Articles

Quick tor analysis

The other month I was thinking about how secure tor really is. It is already common knowledge that tor doesn’t provide encryption from your machine to the destination machine , so if you don’t use a secure protocol (https, ssh, etc.) then a rouge exit node could sniff your traffic. Rather than repeat a variation on the whole “how can a rouge exit node sniff traffic” I started thinking about “what could a big organisation do to remove the anonymity provided by tor?”

Simulation 1 - A start of the investigation

If an organisation controls both the entrance node and the exit node then it can effectively remove any anonymity from the circuit. First step was to put a Perl script together that would extract the current tor directory (effectively a list of known nodes in the tor network and their statuses) from a locally running tor node. I then used this extracted directory as the base data for my crude simulator, also written in Perl. The simulator would simulate 10,000 circuits per generation and would run for 300 generations.

For the first 100 generations the number of entrance and exit nodes controlled by organisation A would increase by 1 per generation. For the next 100 generations entrance and exit nodes controlled by organisation B would increase by 1 and for the final 100 generations the number of entrance and exit nodes controlled by organisation C would increase by 1.

I repeated the simulation using tor directories exported over a 13 day period. At the end I produced an average set of results from the 13 different simulations and produced the graph shown in figure 1. As can easily be seen the number of uncontrolled circuits quickly decline as organisation A starts to add it’s own nodes to the network. After they have added 100 nodes to the network they would be controlling over 70% of the circuits.

Organisation A could only maintain their level of control while they were the only organisation. As soon as organisation B started trying to control circuits there was a quick decline of circuits controlled by organisation A. When organisation C started trying to control circuits both organisation A and B’s level of control declined. As each organisation’s level of control declined the number of uncontrolled circuits (i.e those that users would remain anonymous using) increased.

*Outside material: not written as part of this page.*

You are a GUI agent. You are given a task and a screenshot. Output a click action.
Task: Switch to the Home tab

The only thing this simulation hadn’t really covered was the concept of guard nodes (where a client will select its entrance nodes from a small subset of available nodes). So I decided to add guard nodes into the simulation.

Simulation 2 - With guard nodes

The changes over the first simulation made was that the the 10,000 runs would be split between 100 clients. Each client would pick 3 guard nodes and only use them as their entrance nodes. In the previous simulation it made no difference if there was 1 client or 10,000 clients as the circuits picked wouldn’t be influenced by the clients in any way.

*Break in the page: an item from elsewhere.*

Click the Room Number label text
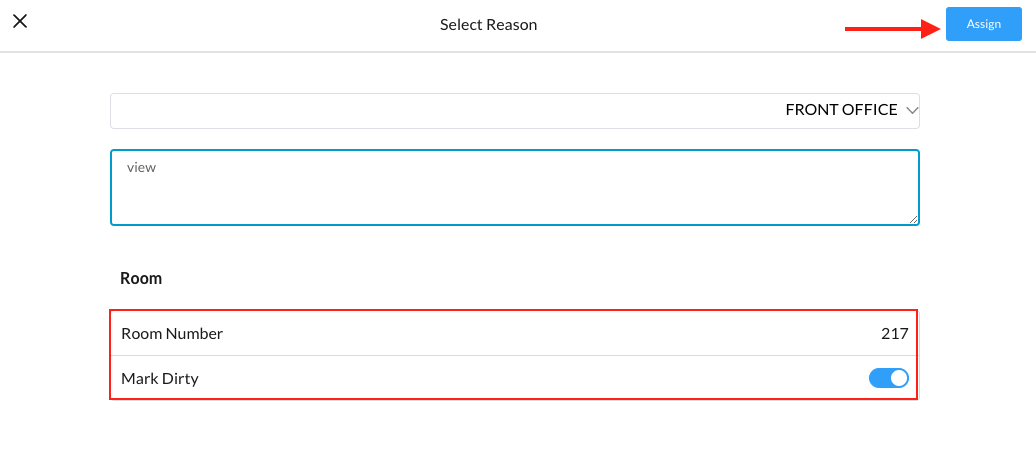This screenshot has width=1036, height=467. pos(172,334)
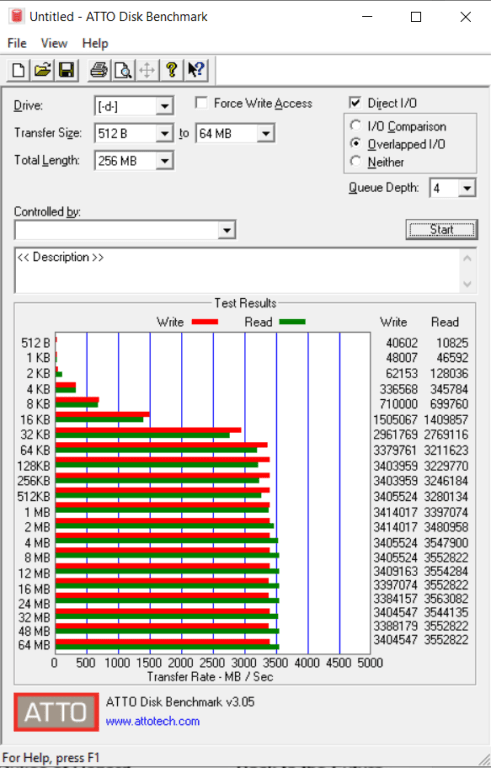491x768 pixels.
Task: Click inside the Description text field
Action: pos(238,270)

After running the simulation again using the same extracted directories as the first simulation another graph was produced, shown in figure 2. Comparing this to the first graph shows the same over all trends, the averages are slightly more erratic but nothing significant.

Again we see organisation A getting a lot of control when it is the only one trying to control the network but as soon as other organisation try to control circuits as well the total number of circuits controlled by organisations decrease.

Simulation 3 - What if there wasn’t any uncontrolled nodes?

The final simulation was to find out if what had been suggested by the previous 2 simulations was correct. That a tor network could provide anonymity to a large percentage of users even if every node was controlled by an organisation looking to remove the anonymity of the network.

This time I simulated 4 organisations. Organisation A started with control of the whole network (100 nodes), over the first 100 generations organisation B increased the number of entrance and exit nodes it controlled by 1 per generation. From 100 to 200 generations organisation C’s controlled entrance and exit nodes increased by 1 per generation. For the final 100 generations entrance and exit nodes controlled by organisation D’s were increased by 1 per generation.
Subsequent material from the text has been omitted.